Так назначают исключительно по блату, то бишь по звонку,
когда и капитан руками разводит в бессилии. Значит, баба или чья-то
родственница и тогда с ней воевать себе дороже, или из чьей-то постели на лыжах
прямо на судовой камбуз прилетела. Но и в этом случае вступать с ней в боевые
действия нет никакого смысла, так как неизвестно, с чьих простыней она
спорхнула. Конечно, могло быть и так, что надоела она, и сплавил ее
какой-нибудь обладатель уютного берегового кабинета от себя и от своей жены
подальше в моря-океаны.
Судя по манерам и рыжей в конопушках физиономии с
оттопыренной в вечном недовольстве нижней губой, птичка она была еще та.
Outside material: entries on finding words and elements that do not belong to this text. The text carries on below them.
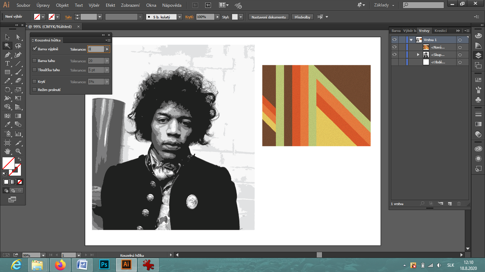
Task: Select the Zoom tool
Action: (x=18, y=151)
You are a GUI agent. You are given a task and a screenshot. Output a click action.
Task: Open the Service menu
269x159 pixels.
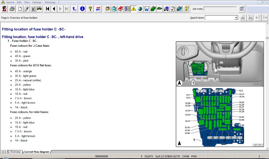click(10, 2)
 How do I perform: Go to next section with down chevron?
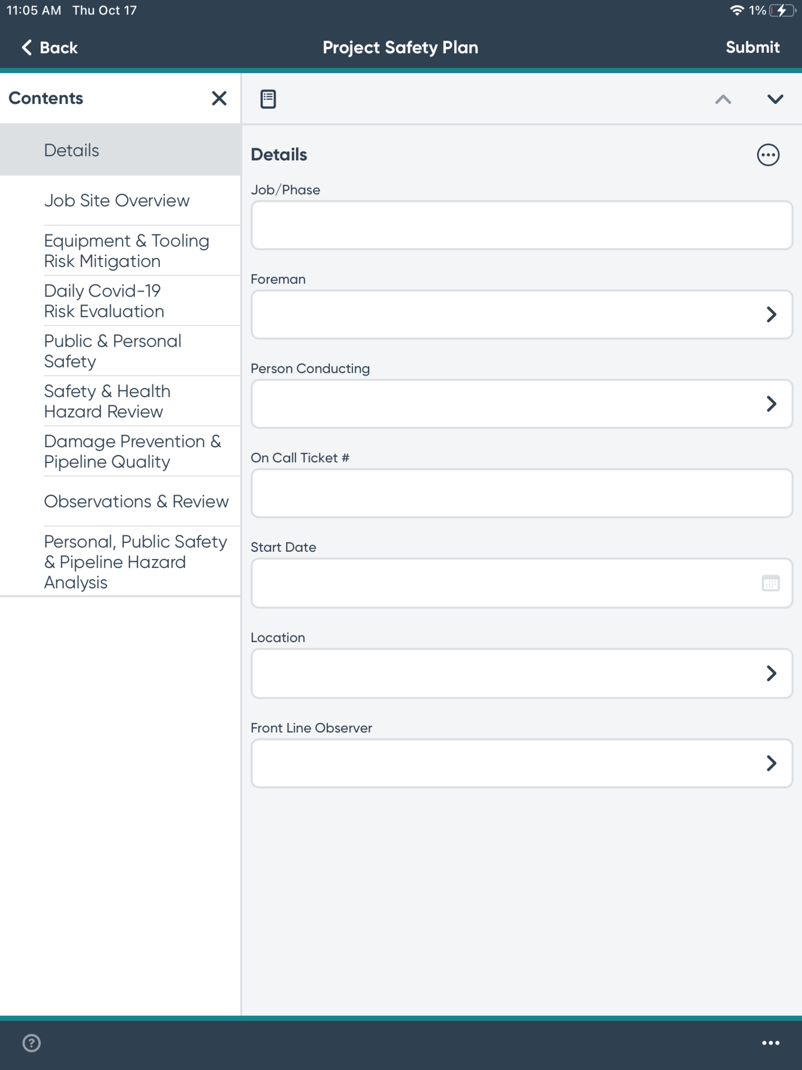[775, 99]
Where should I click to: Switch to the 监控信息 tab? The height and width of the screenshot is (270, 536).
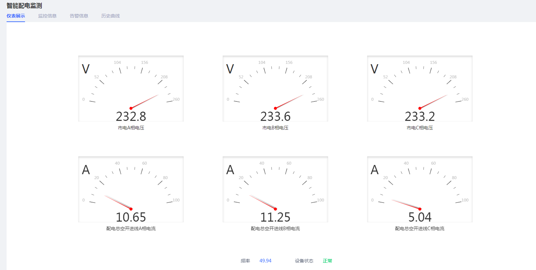coord(47,16)
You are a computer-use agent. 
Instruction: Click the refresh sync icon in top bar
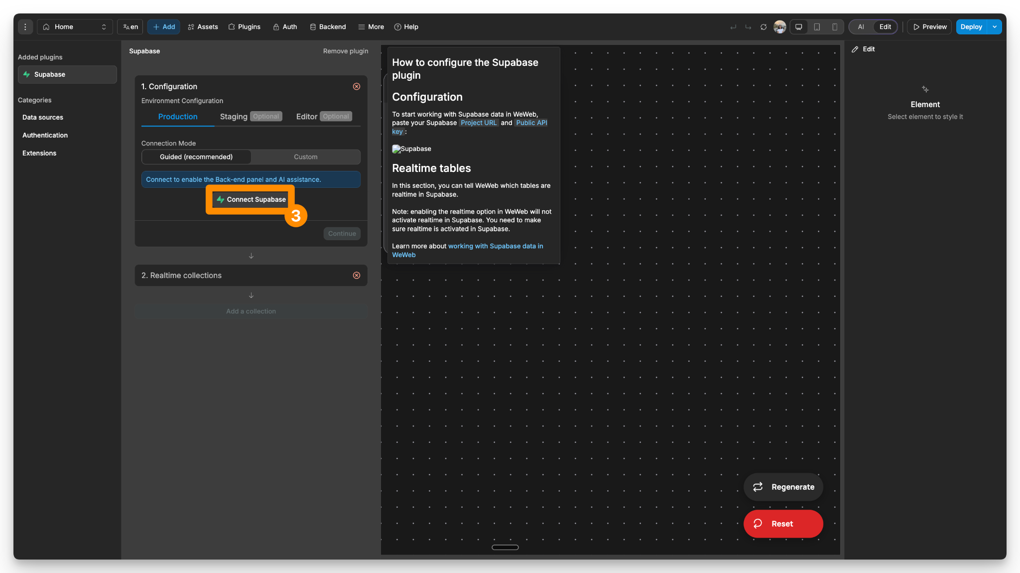764,27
Уже
когда выбирали якоря, из достоверных береговых источников стало известно, что
моря она не знала, океан в глаза не видела, судовой камбуз знает теоретически,
с высоты диплома об окончании кулинарного техникума. Все. В трудовой книжке она
много лет значилась инспектором-товароведом.
Но как раз это нас и утешало с точки зрения применения
морского воспитания. Только с другой стороны, а точнее изнутри, из желудка
страшно огорчало. Мы ведь понимали, что и про солянку, окрошку, заливное, шкару*, кхе*, селедочку
своего посола и про тот самый борщ Михалыча надо просто забыть, вычеркнуть из
судового меню, из своего желудочного урчания. А уж про торжественные торты,
праздничные запеканки и марципаны всякие никогда и не вспоминать, чтобы потом,
ночью слюной не захлебнуться.
Нас наверняка ожидал под видом щей супец кислый, с
тоскливо возвышающейся над гладью прозрачной водицы, как необитаемый остров в
океане, одинокой, плохо очищенной картошкой и распластанные в подводном
плавании сильно переваренные бледные, почти прозрачные ошметки капусты, как диковинные обитатели морских глубин.
Армейские котлеты, похожие на подошвы от детских вьетнамок, вывалянные в
прибрежном песке, в которых хлеба больше, чем мяса, и потому с запахом
подгорелых сухарей. Нам надо было готовиться к поглощению неистребимого,
дежурного и вечного морского блюда под незатейливым названием «макароны
по-флотски» в том гадком и скоропостижном исполнении, когда уже
«по-корабляцки», когда без любви, без промывки, без лука, без масляной подливки
и пряного аромата и, главное, самое главное, без заботливых, ловких,
трудолюбивых и умелых рук с мозолями и ожогами от вечной шинковки, нарезки,
промывки, прожарки, доводки, пропарки…
Мы это знали наверняка, мы это проходили за долгие годы
того, что называется по-научному «морской практикой», а по-народному
«обрастанием задницы ракушкой».
Ну разве мог Михалыч, к примеру, накормив бурдой, от
которой глаза в карман не спрячешь, выйти на палубу и обыграть в нарды дракона* или деда* или вечером «забить козла» в кругу великих и
пристрастных болельщиков маслопупов*? Да никогда, ибо знал он, многоопытный, добры они, друзья-коллеги по дальнему
плаванию и не в тоске по дому, потому что отвели душу одни в столовой, а другие
в кают-компании славной, пахнущей землей и родиной, едой. Добрая кормежка, радиограмма да редкое
письмецо — вот и все их душевное спокойствие.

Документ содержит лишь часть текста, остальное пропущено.